The US state of Texas is preparing to execute its 500th convict since the death penalty was restored in 1976, a record in a country where capital punishment is in decline elsewhere.

Iin the absence of a last minute pardon, 52-year-old Kimberly McCarthy will receive a lethal injection in Huntsville Penitentiary for the 1997 murder of 71-year-old retired college professor Dorothy Booth.

"What we do is we carry out court orders," said Jason Clark, spokesman for the Texas Department of Criminal Justice. "It's our obligation to carry this execution out."

Activists opposed to the death penalty are due to gather at the red brick state prison, known as the "Walls Unit," to mark the milestone with a protest against a punishment they regard as a holdover from another age.

In 1976, the US Supreme Court lifted a moratorium on the use of the death penalty and since that date 1,336 have been executed across the country, more than a third of them in Texas alone.

"It is obviously still the leader of executions in the nation, but it is limited to a handful of counties," said Steve Hall of the StandDown Texas Project, which has campaigns for a new moratorium.

"Texas leads with the number of executions and death sentences but there's no doubt you're seeing the same trend to decrease that you see nationally."

Richard Dieter of the Death Penalty Information Center, an academic watchdog, agreed.

"Despite this major milestone, we expect the total number of executions to be less than last year and a new drop in death sentences," he said.

According to DPIC's figures, there are 3,125 convicts on death row in the United States and, if Wednesday's execution goes ahead, McCarthy will be the 17th prisoner put to death in the first six months of 2013.

But numbers are dropping: 43 people were executed in 2012 down from a peak, in 2002, of 71.

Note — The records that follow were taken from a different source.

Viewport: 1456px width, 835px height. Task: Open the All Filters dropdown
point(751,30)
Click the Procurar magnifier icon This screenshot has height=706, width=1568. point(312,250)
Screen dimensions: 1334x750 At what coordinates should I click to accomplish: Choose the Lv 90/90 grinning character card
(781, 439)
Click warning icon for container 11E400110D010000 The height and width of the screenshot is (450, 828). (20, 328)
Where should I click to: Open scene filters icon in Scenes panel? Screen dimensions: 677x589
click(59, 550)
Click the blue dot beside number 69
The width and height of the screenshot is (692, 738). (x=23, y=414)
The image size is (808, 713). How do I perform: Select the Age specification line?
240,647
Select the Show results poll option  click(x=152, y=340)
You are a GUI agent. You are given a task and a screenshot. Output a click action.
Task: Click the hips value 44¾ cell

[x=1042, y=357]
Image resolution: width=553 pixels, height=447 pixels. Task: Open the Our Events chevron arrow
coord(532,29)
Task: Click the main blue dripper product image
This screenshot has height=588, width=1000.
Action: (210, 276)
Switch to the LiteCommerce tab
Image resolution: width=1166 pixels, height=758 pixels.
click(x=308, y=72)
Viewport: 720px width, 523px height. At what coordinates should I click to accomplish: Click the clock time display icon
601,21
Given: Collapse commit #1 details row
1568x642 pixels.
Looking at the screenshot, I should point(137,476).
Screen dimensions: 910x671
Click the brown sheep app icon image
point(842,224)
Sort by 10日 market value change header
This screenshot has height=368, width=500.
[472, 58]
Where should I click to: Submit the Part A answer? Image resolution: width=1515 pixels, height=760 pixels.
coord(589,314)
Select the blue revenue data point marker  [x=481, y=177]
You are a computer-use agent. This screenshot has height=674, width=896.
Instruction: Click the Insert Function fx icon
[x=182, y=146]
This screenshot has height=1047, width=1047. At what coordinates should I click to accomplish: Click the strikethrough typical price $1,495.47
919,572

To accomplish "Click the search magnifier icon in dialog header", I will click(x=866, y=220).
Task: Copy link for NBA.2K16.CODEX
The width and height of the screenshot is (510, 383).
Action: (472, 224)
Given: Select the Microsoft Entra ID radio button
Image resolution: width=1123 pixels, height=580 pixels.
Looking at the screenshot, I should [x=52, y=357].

American juries are also imposing capital punishment in fewer cases, with only 78 death sentences last year, down by around three-quarters since the 1990s -- although violent crime is also down.

And, while 32 of the 50 US states still have the death penalty on the books, many have imposed a de facto moratorium, with few or none of the executions carried out and convicts languishing on death row.

Activists like Dieter say this shows that these states will eventually formally abolish the death penalty, but supporters of the ultimate penalty note that it retains the support of American voters.

"By measurements like the number of executions, death sentences and states, the death penalty is in decline," admitted Robert Blecker, a professor at New York Law School.

"But, in terms of the popular support, that is fairly constant. It is not in decline," he said, noting that the proportion of voters backing execution always increases in the wake of "egregious" crimes.

Opinion polls consistently show that between 60 and 65 percent of Americans back the death penalty, indicating that support goes beyond the roughly 50-50 left-right divide in US electoral politics.

High-profile recent crimes like the gun massacres in a Connecticut school and a Colorado cinema, and the bomb attack on the Boston marathon, will only increase public support for capital punishment, Blecker added.

Nevertheless, abolitionists like Gloria Rubac of the Texas Death Penalty Abolition Movement see what she calls "light at the end of the tunnel."

She told AFP the 142 suspects who were condemned to death but then cleared on appeal have become "ambassadors for change" campaigning against death sentences, which are now largely concentrated in six southern states.

For some, there is also an economic argument. Contrary to popular perception, it could cost more to execute someone than to hold them for life, once the extra legal, security and logistics costs are added.

The Death Penalty Information Center estimates that each death penalty case in Texas costs taxpayers between two and three million dollars, or around two to three times more than imprisoning someone for 40 years.